Source passage ->

■ ■ ■ ■ ■ ■ ■

Other national chains have made similar moves. Starbucks (SBUX)said last week that it will require customers to wear facial coverings or masks in all 9,000 of its company-owned US stores beginning Wednesday. Best Buy (BBY) announced Tuesday that it will also require all shoppers coming into its approximately 1,000 stores to wear face masks. Costco (COST) began requiring its members to wear masks in stores beginning in May.

About 65% of Walmart’s more than 5,000 stores, including its Sam’s Club locations, are located in areas where there is a government mandate on face coverings.

“To help bring consistency across stores and clubs, we will require all shoppers to wear a face covering starting Monday, July 20,” Walmart US chief operating officer Dacona Smith and Sam’s Club chief operating officer Lance De La Rosa said in a blog post Wednesday. “This will give us time to inform customers and members of the changes, post signage and train associates on the new protocols.”

Most major retailers and grocers have hesitated to enact their own mask mandates for customers during the pandemic, partly over fears of antagonizing shoppers who refuse to wear them. Retailers have said they are reluctant to put their employees in the position of enforcing mask requirements.

But the ground in the retail and restaurant industries has shifted in recent weeks as the coronavirus pandemic worsens. More than 3.3 million people have now tested positive for the coronavirus nationwide and more than 130,000 have died. Cases are climbing in much of the country and many cities and states are reimposing restrictions to contain new outbreaks, including mask requirements in public settings.

■ ■ ■ ■ ■ ■ ■

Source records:
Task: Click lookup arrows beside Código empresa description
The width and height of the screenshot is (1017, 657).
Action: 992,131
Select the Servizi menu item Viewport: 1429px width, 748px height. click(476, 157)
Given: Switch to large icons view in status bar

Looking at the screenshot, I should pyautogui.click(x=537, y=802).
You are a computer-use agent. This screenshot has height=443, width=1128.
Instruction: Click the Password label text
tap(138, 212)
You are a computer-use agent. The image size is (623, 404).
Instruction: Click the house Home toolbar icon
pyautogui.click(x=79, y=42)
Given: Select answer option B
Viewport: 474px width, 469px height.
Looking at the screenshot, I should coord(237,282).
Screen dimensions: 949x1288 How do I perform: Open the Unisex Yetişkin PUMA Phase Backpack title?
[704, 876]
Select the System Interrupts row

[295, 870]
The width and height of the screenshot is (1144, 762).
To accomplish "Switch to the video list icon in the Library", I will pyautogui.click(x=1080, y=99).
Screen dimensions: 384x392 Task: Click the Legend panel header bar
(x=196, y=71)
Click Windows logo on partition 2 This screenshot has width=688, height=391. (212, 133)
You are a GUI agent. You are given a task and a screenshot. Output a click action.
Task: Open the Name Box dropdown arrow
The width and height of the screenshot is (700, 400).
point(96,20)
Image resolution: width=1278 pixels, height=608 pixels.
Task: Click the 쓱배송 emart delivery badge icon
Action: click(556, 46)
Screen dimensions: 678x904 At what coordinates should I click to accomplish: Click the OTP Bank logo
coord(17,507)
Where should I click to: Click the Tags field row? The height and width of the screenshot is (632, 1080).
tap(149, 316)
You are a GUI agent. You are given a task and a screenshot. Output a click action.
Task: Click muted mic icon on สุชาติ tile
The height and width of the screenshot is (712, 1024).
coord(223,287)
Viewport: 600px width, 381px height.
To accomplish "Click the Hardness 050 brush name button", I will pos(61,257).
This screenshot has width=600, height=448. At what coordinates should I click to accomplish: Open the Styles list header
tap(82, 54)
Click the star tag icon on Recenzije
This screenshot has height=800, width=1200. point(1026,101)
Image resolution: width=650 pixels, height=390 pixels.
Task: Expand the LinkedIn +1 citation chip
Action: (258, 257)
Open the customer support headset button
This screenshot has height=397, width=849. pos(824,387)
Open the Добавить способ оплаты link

■ ■ ■ ■ ■ ■ ■

What you will do ->
**a.** Duplicate the mask-policy article from "About 65% of" to "on face coverings.".
**b.** In the mask-policy article, on what date did Walmart say it would begin requiring all shoppers to wear a face covering?
**c.** Please continue the mask-policy article from its final sentence onward.
The listing above comes from a separate source.

Expected results ->
**a.**
About 65% of Walmart’s more than 5,000 stores, including its Sam’s Club locations, are located in areas where there is a government mandate on face coverings.

**b.** Monday, July 20

**c.**
Industry groups and unions also have stepped up their calls around mask requirements for customers in recent days. Last week, the Retail Leaders Industry Association, an industry trade group, called on the nation’s governors to pass statewide mandates requiring citizens to wear masks in public. The United Food and Commercial Workers’ Union also urged government officials and business leaders to require masks for customers in an advertisement over the weekend.

Following Walmart’s announcement, the National Retail Federation, the main lobbying group for the industry, called on retailers to mandate masks for customers.

Walmart’s decision may impact other companies’ policies around masks and the public’s views on wearing masks, said Alan Ellstrand, professor at the Walton College of Business at the University of Arkansas.

“Walmart has a great deal of influence in this regard,” he said. “It may signal to the public that if a large retailer like Walmart supports requiring customers to wear a mask, it is good for Americans to do so more broadly as well.”

Still, retailers have struggled to enforce mask requirements, which has sparked confrontations between customers and employees. A security guard at a Family Dollar store in Michigan was shot and killed in May after he told a customer to wear a mask, and in recent weeks, videos of confrontations between angry customers and clerks over these rules have gone viral.

Although no federal mandate to wear a mask exists, the Centers for Disease Control and Prevention says everyone “should wear a cloth face cover when they have to go out in public.” The CDC said “face coverings are meant to protect other people.”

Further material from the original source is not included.